- [Records for this task]:
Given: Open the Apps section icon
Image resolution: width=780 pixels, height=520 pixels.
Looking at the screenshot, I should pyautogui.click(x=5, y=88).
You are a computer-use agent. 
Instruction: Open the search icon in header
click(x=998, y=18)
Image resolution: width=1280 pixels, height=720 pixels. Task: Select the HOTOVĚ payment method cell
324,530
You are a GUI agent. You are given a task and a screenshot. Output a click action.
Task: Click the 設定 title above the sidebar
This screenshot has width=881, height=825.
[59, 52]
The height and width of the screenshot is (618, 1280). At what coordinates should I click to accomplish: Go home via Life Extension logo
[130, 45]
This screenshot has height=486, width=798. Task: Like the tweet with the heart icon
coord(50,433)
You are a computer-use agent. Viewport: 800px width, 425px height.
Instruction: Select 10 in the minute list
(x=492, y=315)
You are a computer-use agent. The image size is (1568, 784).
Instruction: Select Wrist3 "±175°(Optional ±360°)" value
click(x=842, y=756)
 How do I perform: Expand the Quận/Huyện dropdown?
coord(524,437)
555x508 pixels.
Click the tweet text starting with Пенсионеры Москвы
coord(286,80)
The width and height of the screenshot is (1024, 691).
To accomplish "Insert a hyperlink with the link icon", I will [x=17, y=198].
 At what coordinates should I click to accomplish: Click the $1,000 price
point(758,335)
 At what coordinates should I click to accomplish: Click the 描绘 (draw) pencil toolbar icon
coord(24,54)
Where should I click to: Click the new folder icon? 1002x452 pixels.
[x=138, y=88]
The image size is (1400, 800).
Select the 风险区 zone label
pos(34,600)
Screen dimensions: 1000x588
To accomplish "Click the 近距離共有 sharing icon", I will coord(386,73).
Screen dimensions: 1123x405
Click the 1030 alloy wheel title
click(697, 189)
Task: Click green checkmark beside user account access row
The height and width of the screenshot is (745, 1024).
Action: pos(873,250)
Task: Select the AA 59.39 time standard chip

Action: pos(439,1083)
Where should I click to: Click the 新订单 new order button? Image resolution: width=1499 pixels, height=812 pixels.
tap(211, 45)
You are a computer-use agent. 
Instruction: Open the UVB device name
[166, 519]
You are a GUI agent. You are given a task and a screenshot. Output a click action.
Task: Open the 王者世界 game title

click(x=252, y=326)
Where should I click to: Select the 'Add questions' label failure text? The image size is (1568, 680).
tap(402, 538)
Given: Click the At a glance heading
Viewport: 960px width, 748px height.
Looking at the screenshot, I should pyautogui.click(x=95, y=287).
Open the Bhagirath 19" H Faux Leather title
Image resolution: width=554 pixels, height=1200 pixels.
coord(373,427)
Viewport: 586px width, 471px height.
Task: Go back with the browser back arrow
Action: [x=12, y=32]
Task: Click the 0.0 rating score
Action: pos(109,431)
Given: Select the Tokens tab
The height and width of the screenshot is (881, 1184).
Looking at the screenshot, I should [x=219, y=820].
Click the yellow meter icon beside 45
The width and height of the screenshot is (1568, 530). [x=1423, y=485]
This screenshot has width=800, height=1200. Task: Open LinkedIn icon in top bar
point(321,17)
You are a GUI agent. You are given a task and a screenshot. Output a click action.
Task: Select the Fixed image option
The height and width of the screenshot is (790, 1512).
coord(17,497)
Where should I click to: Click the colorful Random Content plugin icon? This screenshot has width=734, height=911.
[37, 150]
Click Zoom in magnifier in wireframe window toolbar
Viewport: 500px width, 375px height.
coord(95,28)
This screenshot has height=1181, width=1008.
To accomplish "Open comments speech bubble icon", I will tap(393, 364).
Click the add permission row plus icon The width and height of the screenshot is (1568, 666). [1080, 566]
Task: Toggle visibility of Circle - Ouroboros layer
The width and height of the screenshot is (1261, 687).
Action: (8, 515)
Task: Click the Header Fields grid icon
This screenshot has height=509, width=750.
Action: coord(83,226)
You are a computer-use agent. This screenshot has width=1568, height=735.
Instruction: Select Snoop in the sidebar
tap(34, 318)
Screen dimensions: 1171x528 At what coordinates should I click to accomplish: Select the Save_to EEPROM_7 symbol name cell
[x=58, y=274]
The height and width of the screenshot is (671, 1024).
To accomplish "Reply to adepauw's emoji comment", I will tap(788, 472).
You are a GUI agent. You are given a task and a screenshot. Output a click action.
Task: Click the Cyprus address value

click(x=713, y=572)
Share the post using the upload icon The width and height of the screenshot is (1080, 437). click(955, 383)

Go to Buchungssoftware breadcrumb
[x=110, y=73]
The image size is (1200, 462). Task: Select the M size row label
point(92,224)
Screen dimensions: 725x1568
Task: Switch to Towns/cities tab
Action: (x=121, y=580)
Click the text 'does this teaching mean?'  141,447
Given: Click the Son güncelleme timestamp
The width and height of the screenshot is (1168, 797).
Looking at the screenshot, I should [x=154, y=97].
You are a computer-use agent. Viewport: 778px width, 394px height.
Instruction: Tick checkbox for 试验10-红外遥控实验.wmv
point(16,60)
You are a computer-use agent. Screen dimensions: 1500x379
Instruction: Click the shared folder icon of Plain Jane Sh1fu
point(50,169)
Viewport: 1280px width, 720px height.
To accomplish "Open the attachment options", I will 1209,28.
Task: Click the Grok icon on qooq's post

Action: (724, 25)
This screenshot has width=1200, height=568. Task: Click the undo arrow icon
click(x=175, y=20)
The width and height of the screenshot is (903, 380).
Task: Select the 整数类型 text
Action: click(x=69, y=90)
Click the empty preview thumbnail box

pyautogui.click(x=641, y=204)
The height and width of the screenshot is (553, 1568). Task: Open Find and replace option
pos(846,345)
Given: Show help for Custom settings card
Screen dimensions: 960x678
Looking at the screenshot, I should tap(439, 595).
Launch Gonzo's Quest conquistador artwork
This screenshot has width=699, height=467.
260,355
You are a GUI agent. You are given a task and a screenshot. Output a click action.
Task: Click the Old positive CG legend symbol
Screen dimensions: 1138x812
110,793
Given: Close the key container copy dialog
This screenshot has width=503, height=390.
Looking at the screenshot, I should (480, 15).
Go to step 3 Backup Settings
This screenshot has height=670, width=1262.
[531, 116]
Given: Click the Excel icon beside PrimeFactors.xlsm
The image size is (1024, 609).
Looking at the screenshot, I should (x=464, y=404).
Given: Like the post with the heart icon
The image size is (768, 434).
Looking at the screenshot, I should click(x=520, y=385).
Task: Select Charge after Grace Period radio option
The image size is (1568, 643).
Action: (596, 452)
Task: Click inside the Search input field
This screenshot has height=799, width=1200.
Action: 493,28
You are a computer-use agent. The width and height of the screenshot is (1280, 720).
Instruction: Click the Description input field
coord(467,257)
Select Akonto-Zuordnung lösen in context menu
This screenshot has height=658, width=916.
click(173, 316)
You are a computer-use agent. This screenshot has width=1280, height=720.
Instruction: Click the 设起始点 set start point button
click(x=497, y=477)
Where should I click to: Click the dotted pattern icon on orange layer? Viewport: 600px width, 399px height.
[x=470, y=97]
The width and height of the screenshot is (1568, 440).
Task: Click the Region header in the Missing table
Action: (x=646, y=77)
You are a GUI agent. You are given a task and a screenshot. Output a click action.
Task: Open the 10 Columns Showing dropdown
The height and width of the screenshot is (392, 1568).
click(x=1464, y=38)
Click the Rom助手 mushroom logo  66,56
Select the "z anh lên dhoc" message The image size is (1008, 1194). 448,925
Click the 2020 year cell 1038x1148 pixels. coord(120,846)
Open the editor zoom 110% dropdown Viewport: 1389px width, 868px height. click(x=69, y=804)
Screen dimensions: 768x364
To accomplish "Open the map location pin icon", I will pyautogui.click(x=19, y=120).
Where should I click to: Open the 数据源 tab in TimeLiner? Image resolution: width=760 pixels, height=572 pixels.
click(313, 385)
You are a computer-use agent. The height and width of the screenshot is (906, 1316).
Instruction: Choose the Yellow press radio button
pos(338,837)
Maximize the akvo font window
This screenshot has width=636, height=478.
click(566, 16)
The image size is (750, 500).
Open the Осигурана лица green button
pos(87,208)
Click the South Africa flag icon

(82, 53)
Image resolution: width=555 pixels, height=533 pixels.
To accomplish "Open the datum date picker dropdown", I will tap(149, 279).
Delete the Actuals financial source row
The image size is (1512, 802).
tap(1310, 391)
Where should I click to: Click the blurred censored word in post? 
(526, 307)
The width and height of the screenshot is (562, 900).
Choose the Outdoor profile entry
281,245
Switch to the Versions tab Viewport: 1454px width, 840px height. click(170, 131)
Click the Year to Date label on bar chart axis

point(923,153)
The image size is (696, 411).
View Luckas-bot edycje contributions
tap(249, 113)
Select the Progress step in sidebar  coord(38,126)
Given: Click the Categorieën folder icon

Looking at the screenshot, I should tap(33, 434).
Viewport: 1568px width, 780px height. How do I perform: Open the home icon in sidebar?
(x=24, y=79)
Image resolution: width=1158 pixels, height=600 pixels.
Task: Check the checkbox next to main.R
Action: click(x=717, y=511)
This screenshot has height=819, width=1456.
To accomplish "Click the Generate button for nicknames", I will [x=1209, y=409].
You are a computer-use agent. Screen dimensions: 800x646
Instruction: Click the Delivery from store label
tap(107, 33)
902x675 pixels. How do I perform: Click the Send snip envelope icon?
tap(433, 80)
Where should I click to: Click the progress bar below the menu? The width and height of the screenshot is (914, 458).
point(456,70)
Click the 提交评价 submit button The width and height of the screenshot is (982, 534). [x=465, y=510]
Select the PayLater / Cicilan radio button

- [Action item]: Return only the part of the records above that opens with the line containing "Click the tweet" and closes with the line containing "Given: Click the At a glance heading", ends included.

- [Task solution]:
Click the tweet text starting with Пенсионеры Москвы
coord(286,80)
The width and height of the screenshot is (1024, 691).
To accomplish "Insert a hyperlink with the link icon", I will [x=17, y=198].
 At what coordinates should I click to accomplish: Click the $1,000 price
point(758,335)
 At what coordinates should I click to accomplish: Click the 描绘 (draw) pencil toolbar icon
coord(24,54)
Where should I click to: Click the new folder icon? 1002x452 pixels.
[x=138, y=88]
The image size is (1400, 800).
Select the 风险区 zone label
pos(34,600)
Screen dimensions: 1000x588
To accomplish "Click the 近距離共有 sharing icon", I will coord(386,73).
Screen dimensions: 1123x405
Click the 1030 alloy wheel title
click(697, 189)
Task: Click green checkmark beside user account access row
The height and width of the screenshot is (745, 1024).
Action: pos(873,250)
Task: Select the AA 59.39 time standard chip

Action: pos(439,1083)
Where should I click to: Click the 新订单 new order button? Image resolution: width=1499 pixels, height=812 pixels.
tap(211, 45)
You are a computer-use agent. 
Instruction: Open the UVB device name
[166, 519]
You are a GUI agent. You are given a task and a screenshot. Output a click action.
Task: Open the 王者世界 game title

click(x=252, y=326)
Where should I click to: Select the 'Add questions' label failure text? The image size is (1568, 680).
tap(402, 538)
Given: Click the At a glance heading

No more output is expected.